Quando, em 1929, Virgulino da Silva chegou à chácara onde a jovem Maria Gomes de Oliveira, a Maria de Déa, recém saída do primeiro casamento, morava, ouviu: “Tu é o amor da minha vida. Como vai ser, vai me levar ou eu vou atrás de ti?” Silva, já um homem bastante experiente e vivido para os seus 30 anos, olhou bem para a “mulata da Terra do Condor” de 18 anos, de pernas grossas, cintura fina e rosto bonito, e levou. Começou assim o mais famoso caso de amor bandido da história brasileira: Lampião e Maria Bonita (eles são os que estão ao centro da foto acima). Entretanto não vamos focar aqui na história de amor, mas sim nos personagens desta.

Lampião, nascido há exatos 120 anos (04.06.1898) em Pernambuco e batizado Virgulino Ferreira da Silva, era conhecido por essa alcunha, que ele mesmo se dera, ao falar que seu fuzil disparava tão rápido que mais parecia um lampião alumiando as noites nordestinas. E pior que não era fanfarronice: Virgulino, mesmo cego de uma vista e usando óculos, era certeiro no tiro, uma espécie de sniper do sertão. Por tal motivo, dentre outros, teve uma longa carreira bandida por vinte anos, tornando-se o Rei do Cangaço. Já a baiana Maria Bonita só ficou conhecida por esse apelido depois de morrer, pois em família e no bando de seu marido era a Maria de Déa (Déa era sua mãe) ou a Maria do Capitão, tão somente. Nasceu em 08 de março de 1911, por coincidência, dia que poucos anos depois seria definido como o Dia Internacional da Mulher.

Cangaço é como se chamava o tipo de “banditismo social” (há controvérsia entre historiadores e sociólogos) praticado no semiárido nordestino naquele período da história brasileira. Lampião entrou na vida do ferro e do fogo desde cedo, envolvido em rixas entre famílias (seu pai foi morto por tal motivo), mas o ponto inicial de sua saga no cangaço foi em 1921, quando adere ao famoso bando de Sebastião Pereira e Silva (20.01.1896 – 21.08.1979), o Sinhô Pereira. Em agosto de 1922, por pressão da família e conselho do Padre Cícero, este se “aposenta” e Virgulino assume a chefia do grupo, dado o talento e liderança já demonstrados em ação.

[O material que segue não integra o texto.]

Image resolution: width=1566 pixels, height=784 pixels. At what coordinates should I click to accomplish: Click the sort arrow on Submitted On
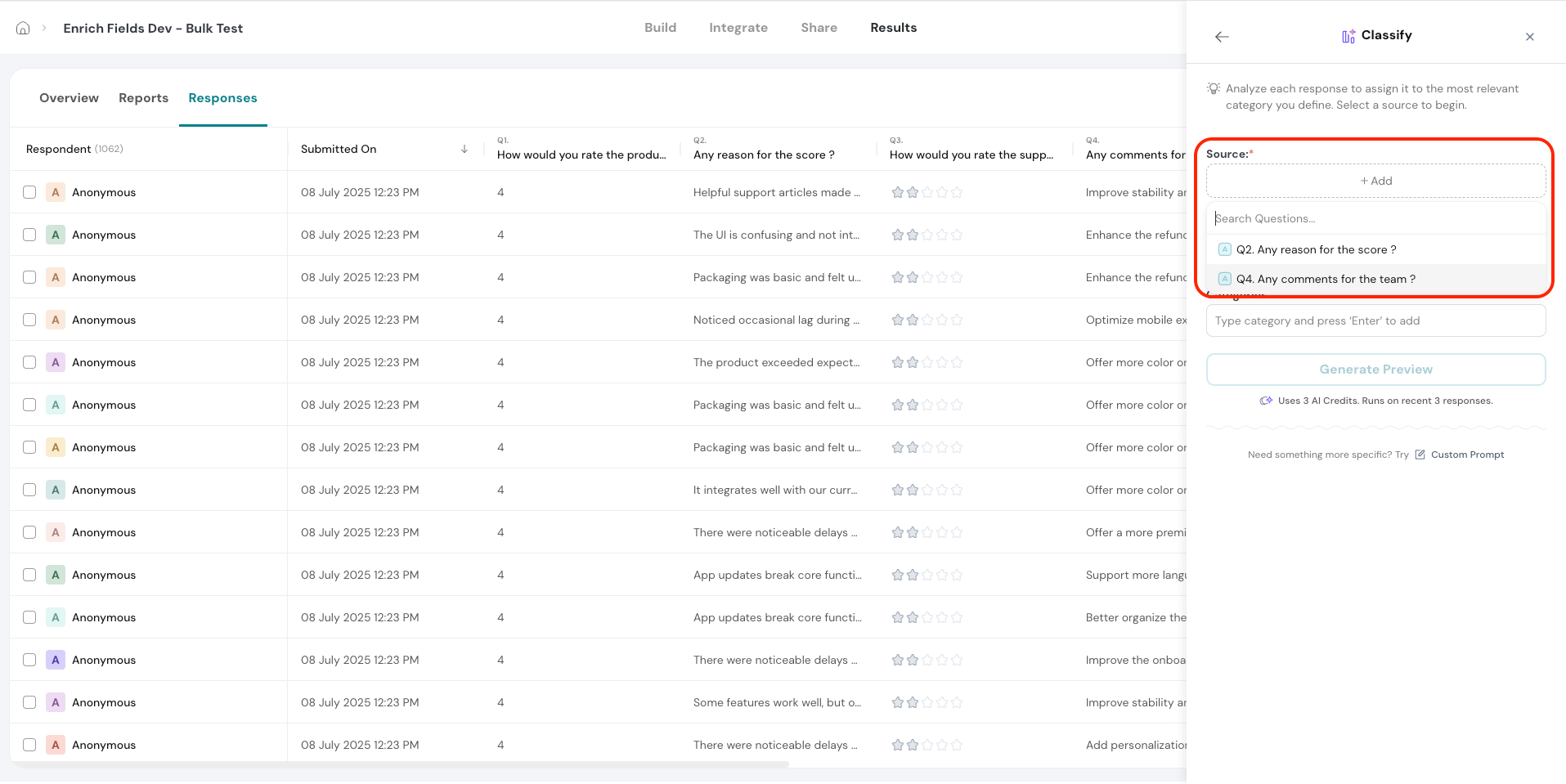[x=464, y=149]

Aqui fica a deixa para uma história interessante: os cangaceiros eram todos muito católicos, por mais paradoxal que isso seja. Traziam crucifixos e correntes com santos pendurados no pescoço e sempre rezavam ao nascer e ao por do sol. Todos devotos de uma figura já mítica no nordeste: Cícero Romão Batista (24.03.1844 – 20.07.1934), o Padre Cícero ou, como era popularmente conhecido, Padim Ciço. Figura ímpar que possuía tanto liderança espiritual quanto política, no início de 1926 o Padim chamou Lampião a Juazeiro do Norte, a pedido do deputado Floro Bartolomeu Costa (17.08.1876 – 08.03.1926), a fim de solicitar ao cangaceiro constituir um dos Batalhões Patrióticos com o intuito de combater a Coluna Prestes (1925 – 27), que andava por aquelas bandas à época. Foi-lhe oferecido a patente militar de capitão, anistia e modernos fuzis Mauser, em substituição aos rifles Winchester “Papo Amarelo”. Inicialmente Lampião aceitou o acordo, porém logo percebeu que a patente e a anistia eram balela, não possuíam valor legal; então somou o “capitão” ao nome, ficou com as armas e voltou à sua rotina de saques, nunca enfrentando os revoltosos tenentistas.
Nessa mesma ocasião Lampião teve contato com o libanês Benjamim Abrahão Botto (1890 – 07.05.1938), secretário de Padim Ciço (Botto é o que aparece apertando a mão de Lampião na foto). Após a morte do padre, Abrahão resolveu filmar o cangaço a fim de ganhar dinheiro. Como conhecia o Capitão, ganhou autorização para tal, após perambular muito pelo sertão até encontrá-lo, usando seus contatos religiosos. Abrahão não ganhou dinheiro e tampouco viu a importância histórica de seu registro, onde os cangaceiros apareciam rezando, costurando, cozinhando, fazendo as refeições e simulando combates na caatinga. Já era o período de Getúlio Vargas e seu filme, depois da pré-estréia, foi confiscado pelo governo. O libanês foi assassinado em 1938 com mais de 40 facadas, em crime nunca devidamente esclarecido. De seu documentário restam apenas 11 minutos de projeção, que podem ser facilmente encontrados no YouTube. Existem também muitas fotos por ele feitas do bando de Lampião.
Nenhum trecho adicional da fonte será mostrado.